Originally posted by: tcsenter
60 Minutes had a spot on IIT a while back, most IIT grads come to the US for graduate school. A few of the grads interviewed said their first year at IIT was harder than the entire graduate study program at Carnegie Mellon and MIT. They kept thinking the hard courses were yet to come...but they never came. lol!
I'm in a graduate field with lots of Asian international students, I have to say that few of them impress me. In Physics, if you go to any graduate department in any of the "great" schools and you see who is "making it", it'll probably be the domestic students.

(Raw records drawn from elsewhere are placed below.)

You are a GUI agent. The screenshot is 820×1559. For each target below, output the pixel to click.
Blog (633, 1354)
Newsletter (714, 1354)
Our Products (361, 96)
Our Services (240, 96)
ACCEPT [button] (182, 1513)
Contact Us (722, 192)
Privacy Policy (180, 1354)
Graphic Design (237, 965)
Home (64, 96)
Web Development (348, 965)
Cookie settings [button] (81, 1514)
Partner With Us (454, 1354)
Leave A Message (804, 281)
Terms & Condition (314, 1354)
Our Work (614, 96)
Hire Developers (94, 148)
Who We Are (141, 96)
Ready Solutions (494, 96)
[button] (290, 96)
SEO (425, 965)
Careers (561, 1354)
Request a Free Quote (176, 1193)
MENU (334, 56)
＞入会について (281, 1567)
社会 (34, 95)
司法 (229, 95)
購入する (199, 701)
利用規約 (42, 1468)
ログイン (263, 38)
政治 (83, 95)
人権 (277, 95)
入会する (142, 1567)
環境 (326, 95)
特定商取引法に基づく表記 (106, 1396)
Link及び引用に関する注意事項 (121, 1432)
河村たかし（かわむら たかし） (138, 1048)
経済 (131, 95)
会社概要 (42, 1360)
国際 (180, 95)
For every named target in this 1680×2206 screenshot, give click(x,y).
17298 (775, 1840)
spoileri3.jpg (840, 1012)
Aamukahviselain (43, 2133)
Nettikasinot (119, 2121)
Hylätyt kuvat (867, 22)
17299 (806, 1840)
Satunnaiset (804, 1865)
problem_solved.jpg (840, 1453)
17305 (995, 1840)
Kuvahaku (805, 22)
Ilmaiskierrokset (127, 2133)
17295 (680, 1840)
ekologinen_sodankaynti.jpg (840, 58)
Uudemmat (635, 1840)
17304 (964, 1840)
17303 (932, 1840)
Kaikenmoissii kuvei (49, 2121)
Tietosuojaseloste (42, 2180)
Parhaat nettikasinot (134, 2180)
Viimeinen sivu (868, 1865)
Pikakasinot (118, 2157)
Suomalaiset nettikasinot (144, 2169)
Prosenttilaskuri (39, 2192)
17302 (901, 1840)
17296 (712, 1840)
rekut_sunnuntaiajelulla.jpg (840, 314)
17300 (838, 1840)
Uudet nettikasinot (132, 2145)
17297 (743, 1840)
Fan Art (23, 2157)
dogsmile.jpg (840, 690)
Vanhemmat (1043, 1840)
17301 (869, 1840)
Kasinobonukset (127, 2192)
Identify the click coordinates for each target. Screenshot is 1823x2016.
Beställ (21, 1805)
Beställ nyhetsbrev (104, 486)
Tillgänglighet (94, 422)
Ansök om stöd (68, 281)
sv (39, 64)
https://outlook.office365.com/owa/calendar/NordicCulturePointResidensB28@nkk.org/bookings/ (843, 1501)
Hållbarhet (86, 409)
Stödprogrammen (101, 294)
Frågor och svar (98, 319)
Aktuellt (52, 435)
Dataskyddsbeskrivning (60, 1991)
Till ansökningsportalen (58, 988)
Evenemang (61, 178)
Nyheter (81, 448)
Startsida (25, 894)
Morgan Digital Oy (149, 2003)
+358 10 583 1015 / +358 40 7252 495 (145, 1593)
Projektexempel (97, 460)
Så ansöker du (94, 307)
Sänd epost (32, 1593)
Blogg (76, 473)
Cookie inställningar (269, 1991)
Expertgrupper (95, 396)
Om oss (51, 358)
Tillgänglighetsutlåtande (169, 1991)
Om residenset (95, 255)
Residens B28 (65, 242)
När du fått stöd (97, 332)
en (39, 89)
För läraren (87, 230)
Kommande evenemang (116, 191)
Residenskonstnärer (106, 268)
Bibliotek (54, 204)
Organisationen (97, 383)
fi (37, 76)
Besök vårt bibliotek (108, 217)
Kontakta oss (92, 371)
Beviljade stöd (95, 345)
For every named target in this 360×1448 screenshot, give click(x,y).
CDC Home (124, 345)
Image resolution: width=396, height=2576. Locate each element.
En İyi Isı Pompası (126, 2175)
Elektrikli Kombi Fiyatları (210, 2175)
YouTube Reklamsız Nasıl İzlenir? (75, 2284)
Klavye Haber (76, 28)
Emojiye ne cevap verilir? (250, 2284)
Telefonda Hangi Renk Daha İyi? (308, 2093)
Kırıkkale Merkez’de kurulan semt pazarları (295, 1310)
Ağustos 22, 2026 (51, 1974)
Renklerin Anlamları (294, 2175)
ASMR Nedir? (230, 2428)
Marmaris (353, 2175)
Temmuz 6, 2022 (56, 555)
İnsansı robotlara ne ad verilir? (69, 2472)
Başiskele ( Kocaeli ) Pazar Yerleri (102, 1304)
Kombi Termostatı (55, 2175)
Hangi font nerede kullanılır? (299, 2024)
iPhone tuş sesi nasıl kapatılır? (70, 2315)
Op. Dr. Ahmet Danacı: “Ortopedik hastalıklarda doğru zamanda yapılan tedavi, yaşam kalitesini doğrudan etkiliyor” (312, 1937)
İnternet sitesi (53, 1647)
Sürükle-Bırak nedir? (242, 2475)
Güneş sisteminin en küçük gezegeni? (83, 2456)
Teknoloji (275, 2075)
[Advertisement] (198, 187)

I have spoken with several international students about this, in other countries they emphasize being able to do specific problems. For scientific fields, this skill is eventually useless since your life's work will never be just an old problem out of a book spun a different way. Most international students will admit that they do better in their coursework but lack the innovation in their research. So while they get A's in their classes they may just do average in the most important part of their graduate work, research. If you look at all the great physicists and all the faculty physicists at good schools you'll notice most are schooled in high school/undergrad from a western country. There's a good reason for this... in America, we teach innovation and not characteristic problem solving as other countries emphasize. In the end, no one cares if you can solve a hard problem everyone else has done, that's useless.
I don't want to get into a long argument about this... but trust me, Asian students often do well in coursework then flake out in research. And to those that think I have bias in my argument, let me say that I'm an Asian domestic graduate student so I have nothing against Asian methods of learning... it's just not the optimal one for higher learning, it's fine for high school and even college where all you do is problems out of a book (hence why you see that American schools always losing in standardized tests).
If anyone wants to argue with me about this, PM me since I'm not going to follow this thread.